Agricultural services

The report cites innovations such as Nigeria’s e-wallet programme which has made distribution of fertiliser subsidies more efficient and eliminated corruption. Farmers receive subsidy vouchers on their mobile phones which they redeem at the nearest dealer.

“Under the old system for distributing government subsidies for fertiliser, only 11% of farmers actually benefited, and huge sums were lost due to corruption,” says the report, adding that the e-wallet programme launched in 2012 has already achieved major savings, expanded the number of farmers served, and exceeded its production targets.

The report says iCow, an agricultural platform developed for small dairy farmers with online and mobile phone-based information and educational videos has been credited with increasing milk production by 30% among its users in Kenya. Telephone-based initiatives like Uganda’s Farmers Call Centre provide farmers with expertise on topics such as crops, livestock, weather, market information and input suppliers.

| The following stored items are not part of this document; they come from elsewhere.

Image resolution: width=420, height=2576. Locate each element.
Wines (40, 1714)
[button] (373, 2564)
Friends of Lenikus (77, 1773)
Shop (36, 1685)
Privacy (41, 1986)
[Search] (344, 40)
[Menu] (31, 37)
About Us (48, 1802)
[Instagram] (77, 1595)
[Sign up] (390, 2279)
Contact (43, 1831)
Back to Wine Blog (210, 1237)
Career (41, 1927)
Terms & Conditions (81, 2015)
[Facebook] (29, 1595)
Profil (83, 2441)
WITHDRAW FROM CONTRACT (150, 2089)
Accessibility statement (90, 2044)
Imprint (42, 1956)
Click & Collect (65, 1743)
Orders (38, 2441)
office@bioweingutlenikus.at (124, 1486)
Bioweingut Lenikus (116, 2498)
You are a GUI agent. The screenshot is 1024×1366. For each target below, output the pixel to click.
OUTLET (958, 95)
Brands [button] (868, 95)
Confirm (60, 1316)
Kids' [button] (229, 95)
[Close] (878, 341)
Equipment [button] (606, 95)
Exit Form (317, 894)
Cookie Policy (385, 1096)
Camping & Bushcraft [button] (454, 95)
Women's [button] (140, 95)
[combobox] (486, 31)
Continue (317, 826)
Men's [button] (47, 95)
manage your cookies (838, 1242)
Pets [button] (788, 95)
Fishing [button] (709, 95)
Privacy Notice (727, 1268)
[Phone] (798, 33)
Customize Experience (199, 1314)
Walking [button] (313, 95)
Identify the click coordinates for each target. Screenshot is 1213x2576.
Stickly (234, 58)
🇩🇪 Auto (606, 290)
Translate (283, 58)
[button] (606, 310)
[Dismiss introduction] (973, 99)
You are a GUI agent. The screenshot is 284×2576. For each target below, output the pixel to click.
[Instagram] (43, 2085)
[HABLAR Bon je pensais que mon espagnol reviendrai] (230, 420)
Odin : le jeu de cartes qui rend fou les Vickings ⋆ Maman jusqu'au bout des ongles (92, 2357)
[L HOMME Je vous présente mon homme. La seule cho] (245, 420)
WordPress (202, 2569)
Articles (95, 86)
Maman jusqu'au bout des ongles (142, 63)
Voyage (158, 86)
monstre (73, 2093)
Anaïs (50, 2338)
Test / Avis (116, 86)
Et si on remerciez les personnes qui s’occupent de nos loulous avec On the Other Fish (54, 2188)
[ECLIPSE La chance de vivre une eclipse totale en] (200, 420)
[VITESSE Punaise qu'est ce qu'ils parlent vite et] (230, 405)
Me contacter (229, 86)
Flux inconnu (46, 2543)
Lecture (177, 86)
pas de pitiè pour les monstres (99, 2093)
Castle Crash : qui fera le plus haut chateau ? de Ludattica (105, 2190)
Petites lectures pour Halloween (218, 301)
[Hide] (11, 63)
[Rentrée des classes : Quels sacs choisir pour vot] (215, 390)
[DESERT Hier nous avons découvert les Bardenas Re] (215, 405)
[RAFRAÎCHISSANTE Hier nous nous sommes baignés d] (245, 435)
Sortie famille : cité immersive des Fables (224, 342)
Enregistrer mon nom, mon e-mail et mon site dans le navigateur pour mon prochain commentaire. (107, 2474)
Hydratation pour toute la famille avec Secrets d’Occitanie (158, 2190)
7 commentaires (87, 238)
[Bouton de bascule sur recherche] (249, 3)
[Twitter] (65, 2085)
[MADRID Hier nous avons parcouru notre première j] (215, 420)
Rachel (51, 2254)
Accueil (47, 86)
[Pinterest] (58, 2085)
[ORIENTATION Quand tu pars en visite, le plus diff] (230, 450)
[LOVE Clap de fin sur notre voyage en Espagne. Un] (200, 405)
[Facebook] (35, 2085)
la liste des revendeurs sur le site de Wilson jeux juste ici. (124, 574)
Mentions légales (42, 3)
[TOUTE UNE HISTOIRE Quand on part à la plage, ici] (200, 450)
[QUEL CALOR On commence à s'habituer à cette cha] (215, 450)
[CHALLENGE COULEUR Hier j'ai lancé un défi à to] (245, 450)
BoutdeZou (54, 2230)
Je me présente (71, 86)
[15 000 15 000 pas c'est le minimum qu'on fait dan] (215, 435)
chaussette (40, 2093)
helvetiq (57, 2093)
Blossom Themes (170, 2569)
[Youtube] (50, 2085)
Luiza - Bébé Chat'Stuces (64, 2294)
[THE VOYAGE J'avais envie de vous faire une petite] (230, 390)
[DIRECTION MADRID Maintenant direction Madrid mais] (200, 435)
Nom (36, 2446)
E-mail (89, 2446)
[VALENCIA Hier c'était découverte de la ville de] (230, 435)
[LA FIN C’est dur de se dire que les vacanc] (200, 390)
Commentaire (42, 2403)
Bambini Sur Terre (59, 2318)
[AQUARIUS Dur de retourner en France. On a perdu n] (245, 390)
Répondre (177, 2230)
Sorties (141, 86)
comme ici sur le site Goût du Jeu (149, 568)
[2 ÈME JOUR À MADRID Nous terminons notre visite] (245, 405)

Services like Esoko, which provides weekly advisory services to farmers in many African countries through mobile phones, enabling them to negotiate better prices and choose different markets, has generated better prices for produce and livestock.

“There is tremendous potential to scale such interventions as internet penetration and usage grow, although initiatives that increase price transparency and match buyers and sellers may fall afoul of existing laws governing competition. This regulation may need to be modernised to allow for aggregation and sharing of data.”

The report explains that existing agricultural exchanges could grow in scale, sophistication and impact as they go online, adding that internet-based agricultural platforms have the potential to drive up demand for web access, and thus support infrastructure rollout in rural areas.

The McKinsey report studied six sectors namely financial services, education, health, retail, agriculture, and government, where the internet’s greatest impact in Africa is likely to be concentrated.

“Africa’s ICT sector is rapidly evolving, with positive ripple effects on investment and innovation. The challenge will be to harness and sustain this early momentum. If governments and the private sector work together to build the right foundations, the internet could contribute up to $300bn to Africa’s GDP by 2025 — all while driving economic and social progress that can have a profound effect on the lives of Africans across all socioeconomic groups.”

MGI is the business and economics research arm of management consulting firm McKinsey & Company.